Turn the entries from the line containing "You are a computer-use agent." through the line containing "(1118, 161)", both included, into a JSON list of strings with one string per line and no blank lines. Leave the pictures out.

## Extracted material
........
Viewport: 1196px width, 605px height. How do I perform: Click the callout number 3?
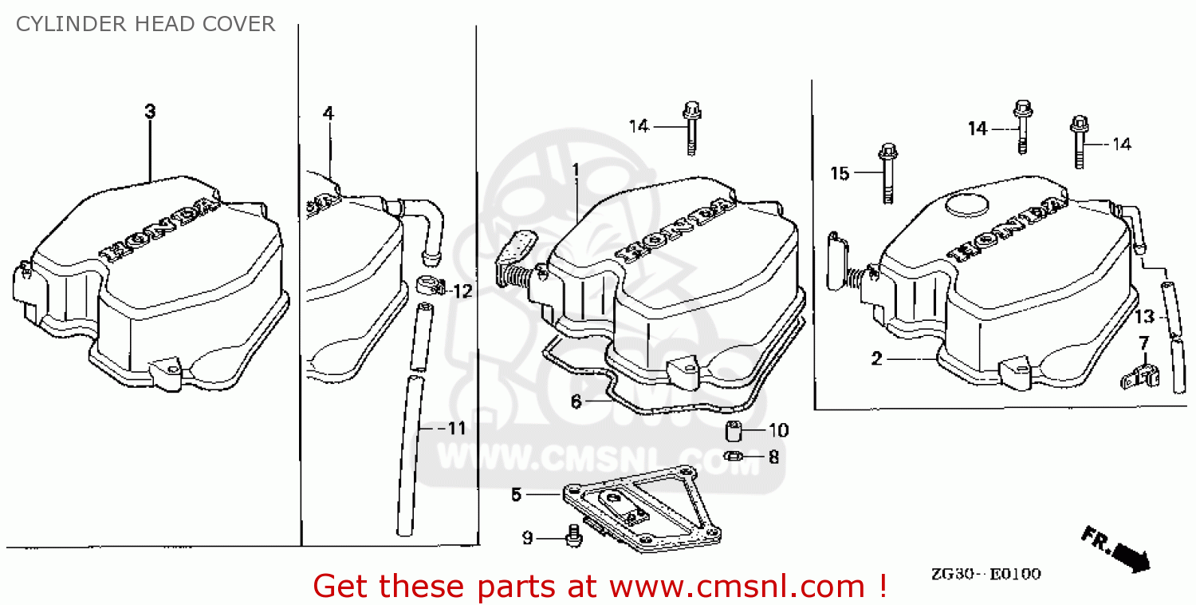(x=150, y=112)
........
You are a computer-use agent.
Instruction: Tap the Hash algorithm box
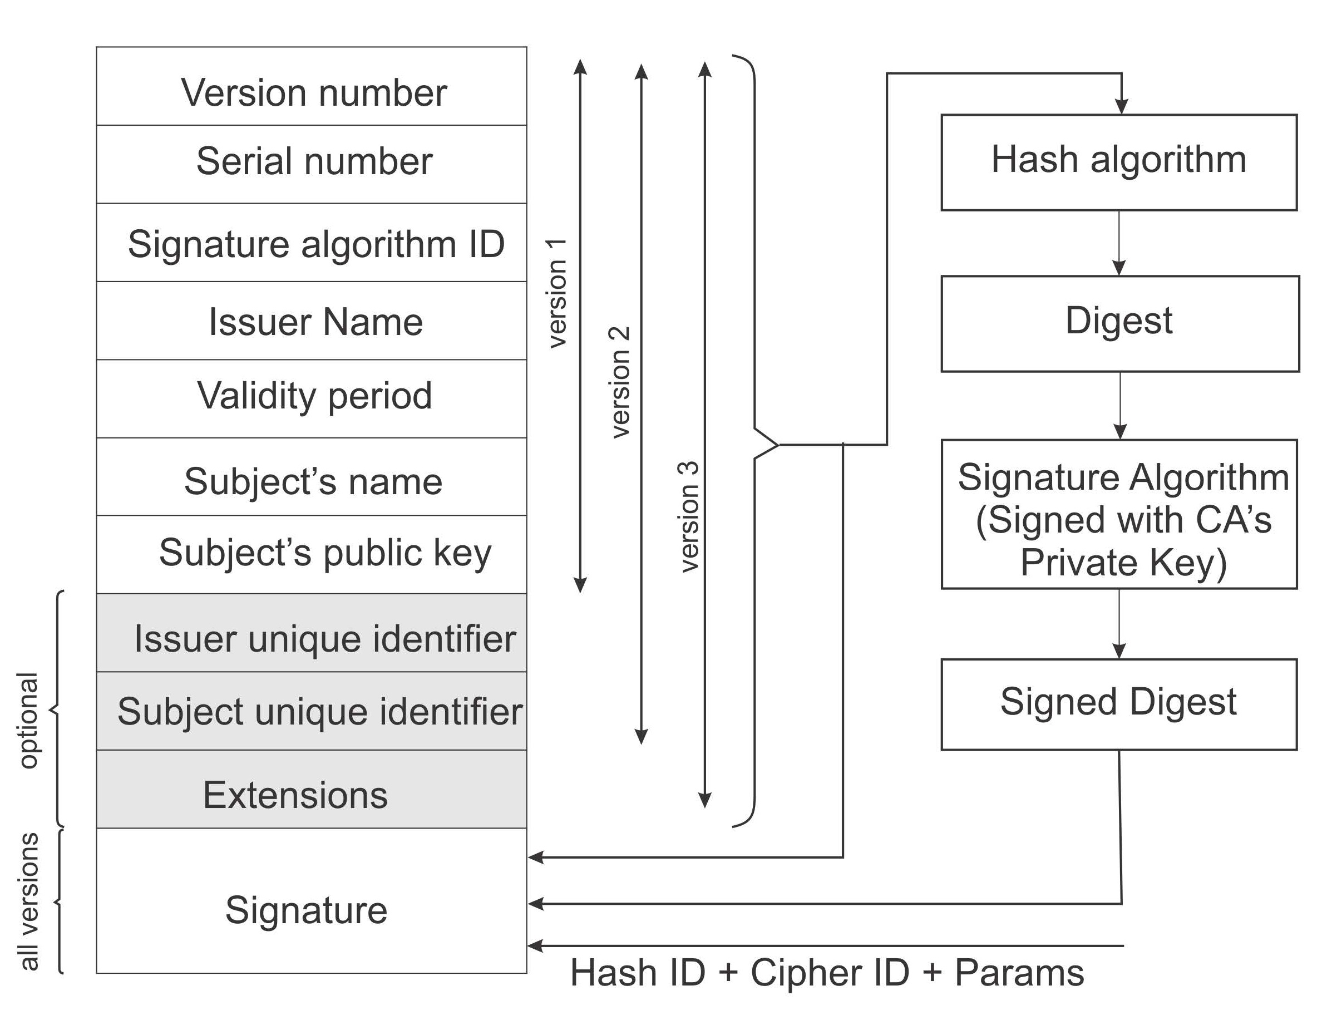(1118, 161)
........
## Right answer
[
  "You are a computer-use agent.",
  "Instruction: Tap the Hash algorithm box",
  "(1118, 161)"
]